What a way to self report / Feb 20, 2025 at 5:15 am
None of those people have anything to do with each other? You’re using the alleged behavior of soccer fans in Europe to come to conclusions about Jews in America only because they have the common factor of having the same ethnicity.
Or, you know, pretty much the definition of racism. Examine your biases.
And maybe look to how your precious Palestinians are cheering for the deaths of infants this morning. Acting like the murdering the Bibas kids has anything to do with their liberation.
Mike / Feb 21, 2025 at 3:34 pm
First, it is not “alleged” behavior, the vile Israeli soccer fans’ behavior is all proudly filmed on video.
Second, the Adelson billionaires Sheldon and Miriam have made it perfectly clear their top priority is the further Jewish colonization and annexation of the West Bank, where they believe Jews from Brooklyn should have the right to steal homes from the indigenous Palestinians. You could not find a more clear-cut example of Jewish supremacists, who are funding the author of this article defending the fascist Israeli soccer fans.

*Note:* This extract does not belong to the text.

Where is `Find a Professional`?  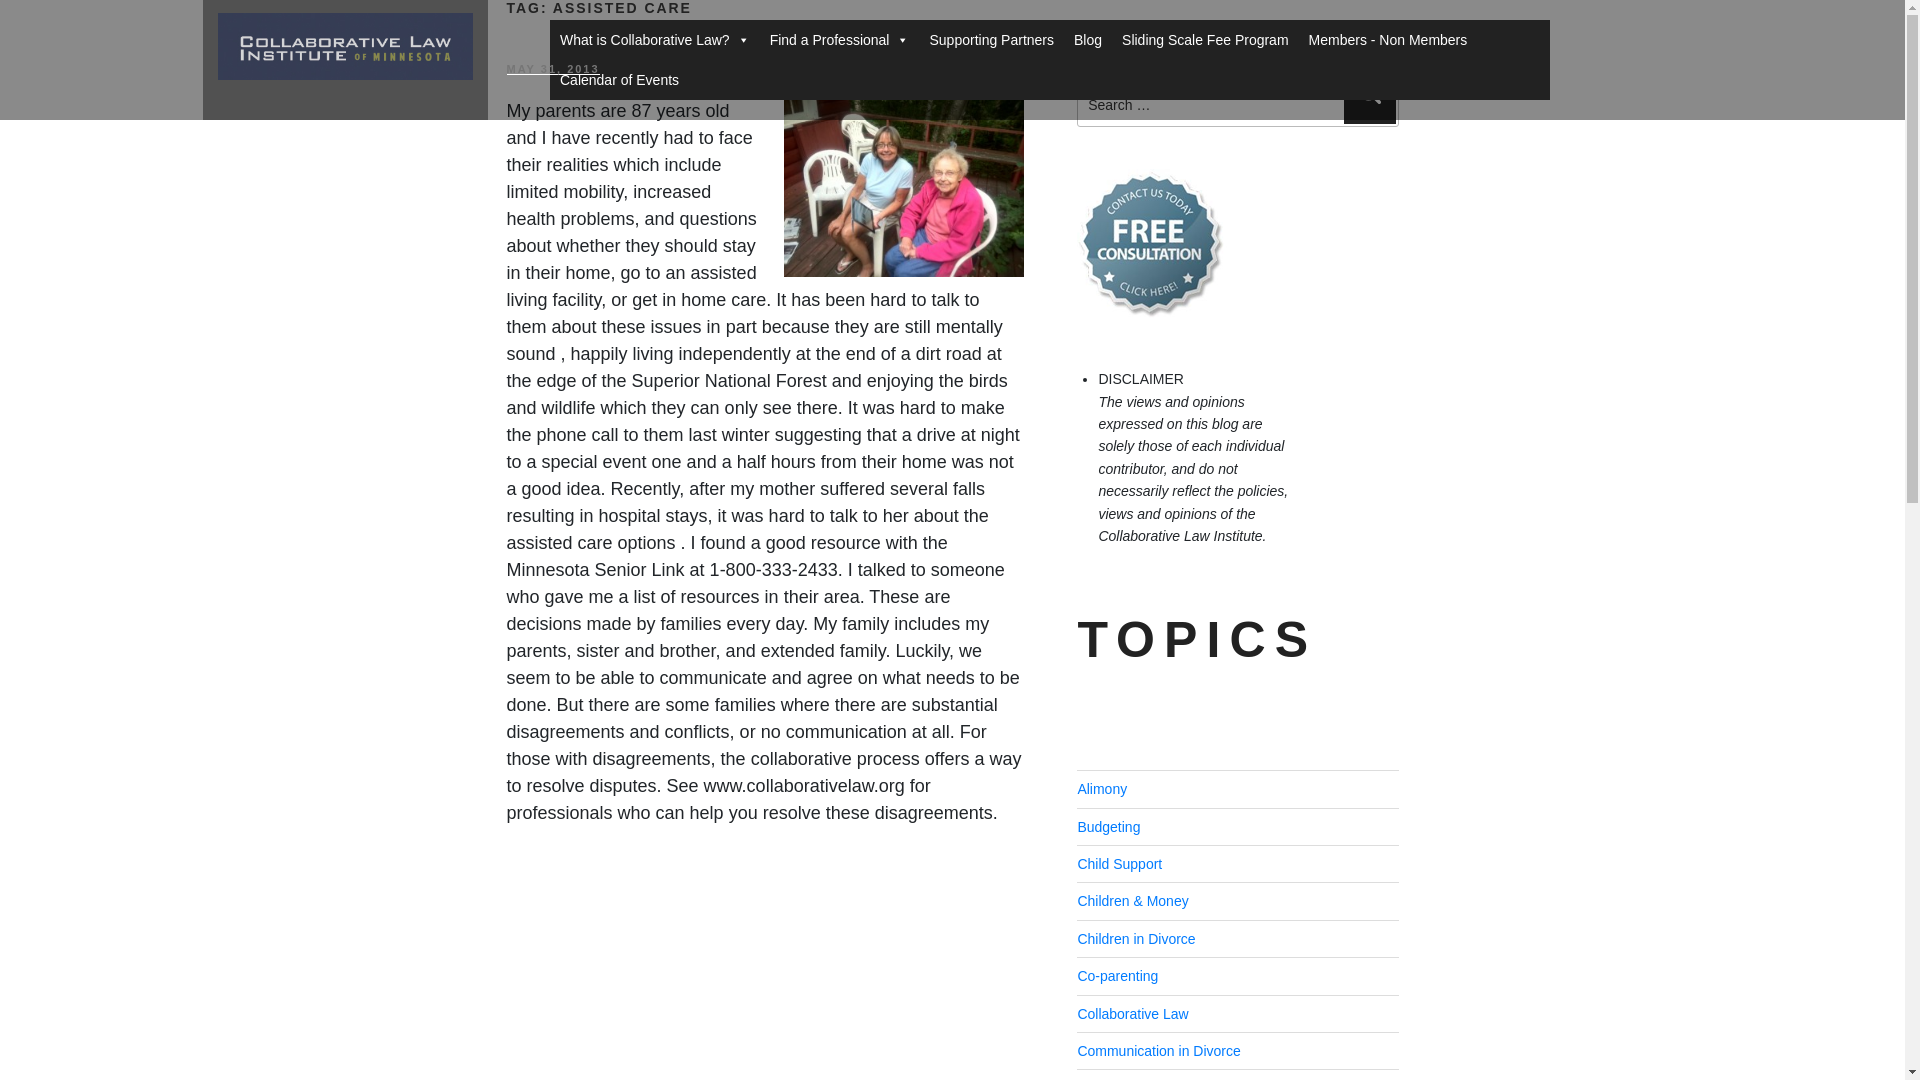
Find a Professional is located at coordinates (840, 40).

Third, the Bibas kids were murdered by Israeli airstrikes as a part of their official Hannibal Directive policy – even their FATHER Yarden Bibas acknowledged that Israel killed them in a video.
And lastly, the Palestinians were celebrating the handing over of the bodies because it is part of an exchange deal that will result in all Palestinian women and children under 19 who were detained since October 7 being freed from prison. So it quite literally has to do with their liberation. Although it of course has nothing to do with the nonexistent anti-semitism on college campuses. But hey, maybe if you keep repeating sloppy, easily debunkable Zionist drivel, you too could one day receive funding from Jewish supremacist billionaires.
Lisa Bernstein / Feb 27, 2025 at 4:03 am
The bibas children were killed by Hamas according to the forensics.
Concerned student / Feb 16, 2025 at 10:55 pm
Well said! The time has come to reject extremism and uphold the values that define us. A university is a place of learning and debate, and those who continuously disrupt it—especially while co-opting racism and antisemitism—should face consequences.